**AIM OF THE TASK**. An exact retyping of every record is required.

**RECORDS SHOWN**.

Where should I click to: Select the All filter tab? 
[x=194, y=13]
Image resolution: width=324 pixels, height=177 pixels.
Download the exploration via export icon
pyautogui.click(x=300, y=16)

**TASK RESPONSE**.
Where should I click to: Select the All filter tab? 
[x=194, y=13]
Image resolution: width=324 pixels, height=177 pixels.
Download the exploration via export icon
pyautogui.click(x=300, y=16)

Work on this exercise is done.